No sé si estos argumentos convencerán a alguien que no sea espía o mitómano, pero yo de buena gana me compraría una Remington o una Underwood antigua solo por su imponente presencia. Son algo así como la locomotora de la escritura, tan grandes, tan severas, tan pesadas. No hay que olvidar que algunas salieron de viejas fábricas de armas. En las páginas de antigüedades son fáciles de encontrar, y por precios razonables. El problema es la cantidad de espacio que necesita este tipo de nostalgia, pero estoy segura de que los auténticos coleccionistas saben dónde ponerlas. Y lo hacen.
De una a otra pantalla
Hay otra explicación al fenómeno. Estamos saturados de pantallas. No podemos más. Nos pasamos el día trabajando delante de un ordenador, levantamos la mirada apenas unos minutos para comer, ir al baño o correr media hora por el barrio y de inmediato volvemos a mirar la pantalla. Todo pasa por ellas. El trabajo, la diversión, las relaciones personales. Las hay grandes como el televisor o pequeñas como el móvil. Nuestra vida consiste en pasar de una a otra. El único lugar libre de ellas son los sueños. De modo que esta vuelta a la máquina de siempre, con sus ruidos, sus campanilleos, la dureza de sus teclas, su cinta y su rodillo, puede leerse también como una vuelta metafórica, o no tanto, a lo real y tangible del mundo.

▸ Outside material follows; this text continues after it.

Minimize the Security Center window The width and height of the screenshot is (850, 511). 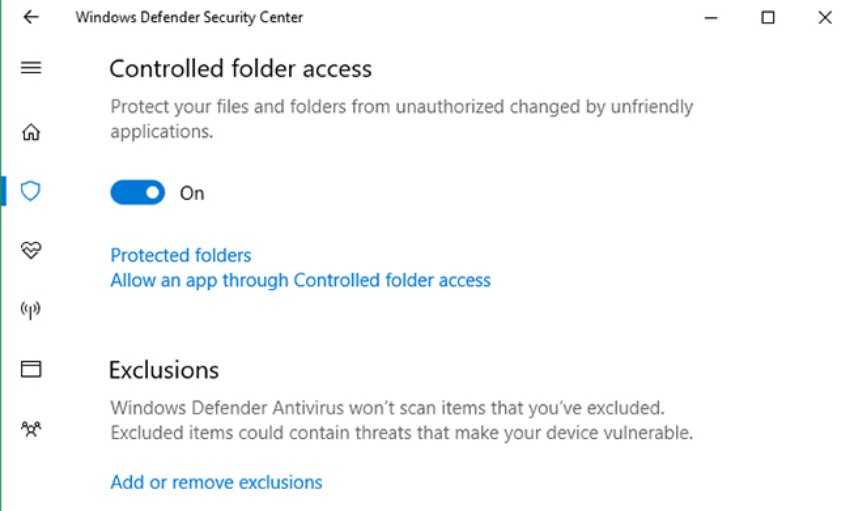[x=711, y=17]
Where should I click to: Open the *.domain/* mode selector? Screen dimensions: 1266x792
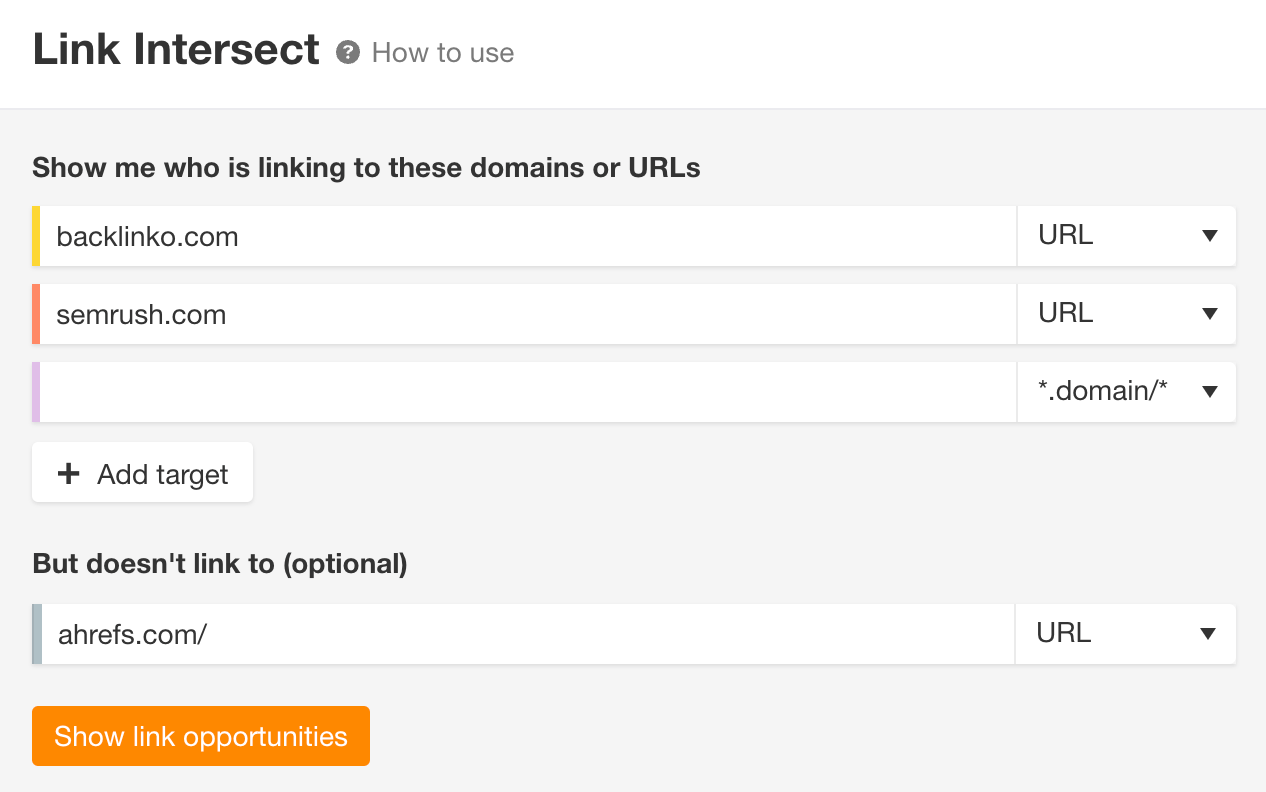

Tengo una Olivetti Lettera debajo de la mesa donde está instalado mi flamante ordenador. De vez en cuando la rescato y la observo. Está nueva, a pesar de ser una antigualla. Me la regalaron solo dos años antes de la irrupción de la informática. Una de las tardes más divertidas de mi vida fue cuando la dejé a merced de mis tres hijos, entonces niños aún. Se entretuvieron durante horas. Creo que tuvieron la impresión de haber estado jugando con un dinosaurio.